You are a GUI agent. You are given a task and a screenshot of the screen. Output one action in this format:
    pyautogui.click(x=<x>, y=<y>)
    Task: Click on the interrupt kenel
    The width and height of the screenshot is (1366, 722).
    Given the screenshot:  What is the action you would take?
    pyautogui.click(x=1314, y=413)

● ● ● ● ● ● ●

# The problem
Revise these lines so that "GUI agent" reads "desktop assistant" throughout, keeping every other word as it is.

# Output of the task
You are a desktop assistant. You are given a task and a screenshot of the screen. Output one action in this format:
    pyautogui.click(x=<x>, y=<y>)
    Task: Click on the interrupt kenel
    The width and height of the screenshot is (1366, 722).
    Given the screenshot:  What is the action you would take?
    pyautogui.click(x=1314, y=413)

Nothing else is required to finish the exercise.